1. 44
  1.  

  2. 11

    Oh, I did not expect the author to pop calc.exe with this.

    1. 6

      This is so hilariously awful.

      1. 5

        Man this really is absurdly underestimated. It never occurred to me that a spreadsheet program could be coerced into executing arbitrary code in this way

        1. 3

          They probably should’ve used a “Formula CSV”(.fcsv, or .fsv) file extension that extends “Data CSV”(.csv) with arbitrary formulas. Or even a “Program CSV”(.pcsv, or .psv) for network requests or shell commands, though that one might be too many choices of file format.

          1. 1

            So, there’s a program that operates on data that can be treated as code. That data is essentially an interpreted program that contains a lot of numbers but also code snippets. It has ways of exporting or importing that interpreted program. The CSV form of an interpreted program can, when loaded into an interpreter, be interpreted as a program. That’s a stunning realization the author has made. I’m sure he’ll go on to investigate scripting languages to find they’ve been running code from mere text files.

            The good news is that it’s been common advice for ages to sandbox any Microsoft apps or web browsers. How effective it is depends on the platform and sandboxing tech. Office apps being used by malware is a well-known vector, though.

            1. 7

              I think they are pointing out something useful which is that many of us, myself included, did not realize that apps evaluated the data in a csv file as code. I expect this in xlsx files, not in csv.

              We in the tech community are often surprised when things we think of as readonly parsers do something surprising. See also: the strings command and ldd.

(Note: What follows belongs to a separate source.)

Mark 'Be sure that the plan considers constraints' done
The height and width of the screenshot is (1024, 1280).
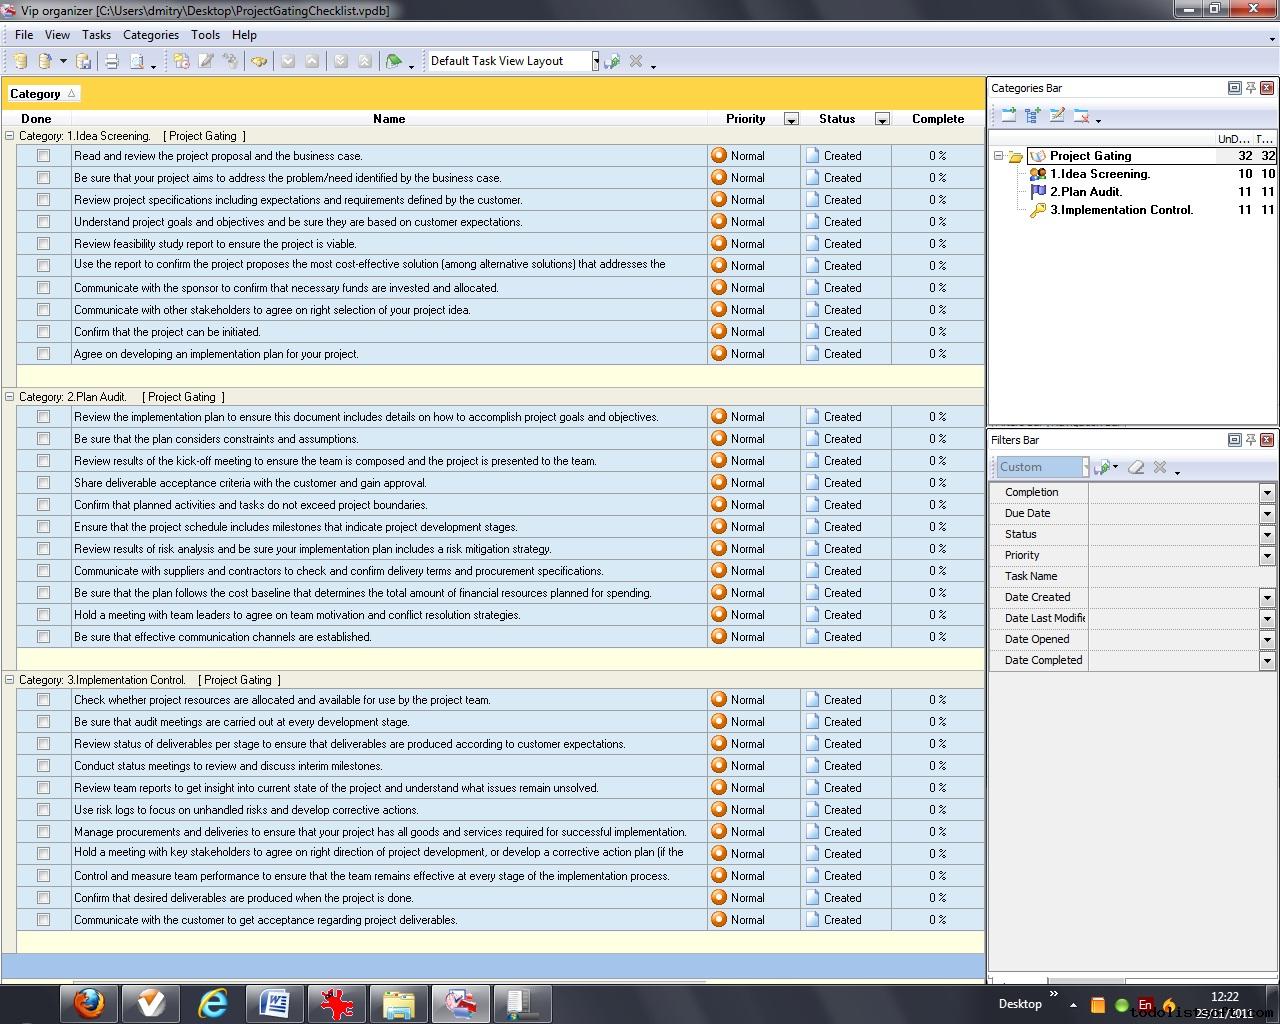pyautogui.click(x=43, y=439)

              http://www.catonmat.net/blog/ldd-arbitrary-code-execution/

              1. 4

                Ok, I see the point about people assuming CSV might have been fine. This will bring awareness to that bad assumption. From a security standpoint, you are taking input whose integrity or authenticity is unknown. Any time a program performs operations on potentially-malicious input an attack can occur. Doubles if the program is in unsafe language or program data can contain executable code. All I saw was “malicious data into program with history of exploits whose format was CSV.”

                That’s why I even sandboxed Notepad and was happy to see that Rust editor in development. Nothing is safe from malicious input if the code or runtime doesnt validate it properly.

                1. 6

                  That’s why I even sandboxed Notepad and was happy to see that Rust editor in development. Nothing is safe from malicious input if the code or runtime doesnt validate it properly.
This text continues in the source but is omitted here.